Se la mediazione da sola è una “provocazione”, significherà che Elly e i suoi scudieri sono pronti a mandare soldati italiani a presidiare la linea del fronte, come quantomeno con coerenza interna stanno ventilando Francia e Regno Unito? Assolutamente no, “Trump sbaglia” è uno slogan ottimo per fare cagnara liceale, mica vogliamo la responsabilità politica di calare una strategia costruttiva, son cose più grandi di noi. Il clima da gita scolastica lo riassume perfettamente l’ennesima supercazzola schleiniana, per cui serve “una politica di difesa comune” europea, ma che “attenzione, non è la corsa al riarmo”. Ci mancherebbe, ci difenderemo con le margherite. Mettete dei fiori nei vostri cannoni: una linea hippy che è oggettivamente il miglior favore a Vladimir Putin, altro che il tentativo trumpiano di ripristinare un equilibrio di pace e deterrenza. Chiamali, se vuoi, putiniani inconsapevoli. Un problema che non ha Giuseppe Conte, che è stato da subito uno zelante ripetitore del verbo moscovita.

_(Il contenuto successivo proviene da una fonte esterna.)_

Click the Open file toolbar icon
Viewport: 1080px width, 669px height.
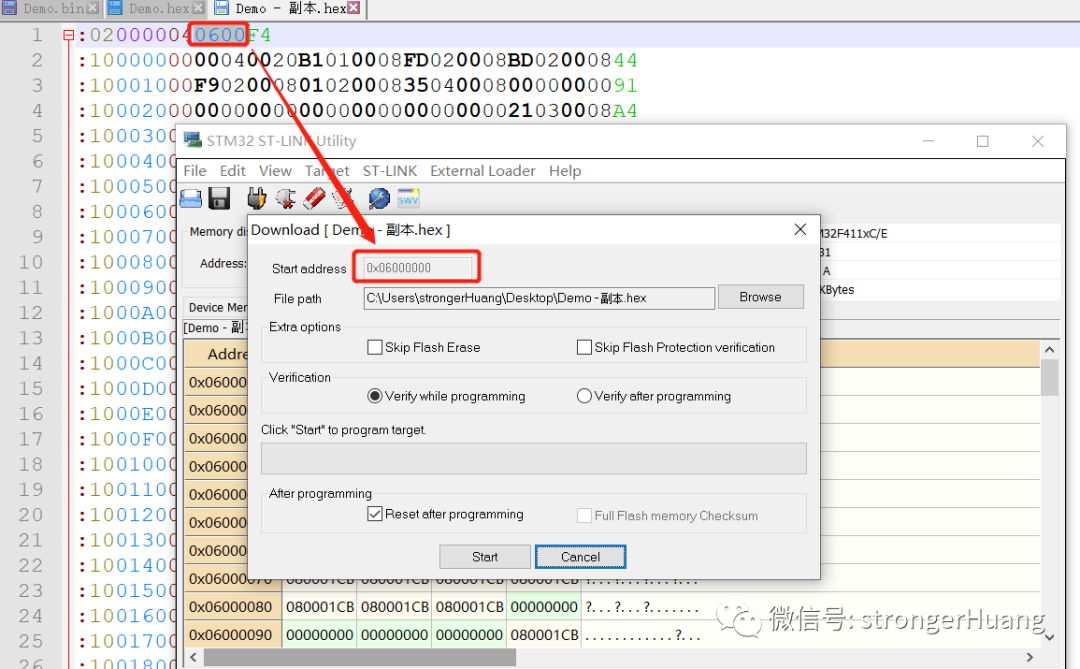pyautogui.click(x=191, y=198)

Se vogliamo adottare la semplificazione, il più putiniano di tutti, visto che la sua linea è ed è sempre stata la resa all’invasore, non la pace attraverso la forza. Il suo “trumpsimo” dell’ultima mezz’ora è totalmente strumentale: quando parla di “retorica bellicista” usa un armamentario vetero-pacifista, non negoziale. La prova definitiva è che, dopo aver attaccato Giorgia Meloni perché non si allineerebbe a The Donald sull’Ucraina, l’ha attaccata perché «per farsi dare i bacetti da Trump e Musk ha strappato l’accordo con la Cina», ovvero l’adesione folle alla Via della Seta approvata da Conte medesimo quando era a Palazzo Chigi. Quindi la Meloni è troppo poco trumpiana, o lo è troppo? All’Avvocato della Repubblica Popolare Cinese, più che del Popolo, non interessa, lui ripudia la logica formale e tiene un’unica barra dritta, sempre verso Est, sempre verso autocrazie e totalitarismi assortiti. Conclusione: certo, il centrodestra annovera al suo interno sensibilità differenti, anche sulle esternazioni relative alla guerra di Trump (alcune delle quali risultano oggettivamente urtanti, per quanto spiegabili col consueto schema dell’iperbole trattavista). Ma questo è fisiologico, in una coalizione. La patologia italica è quella di un’opposizione che non esiste, né in quanto tale né tantomeno come ipotesi di governo.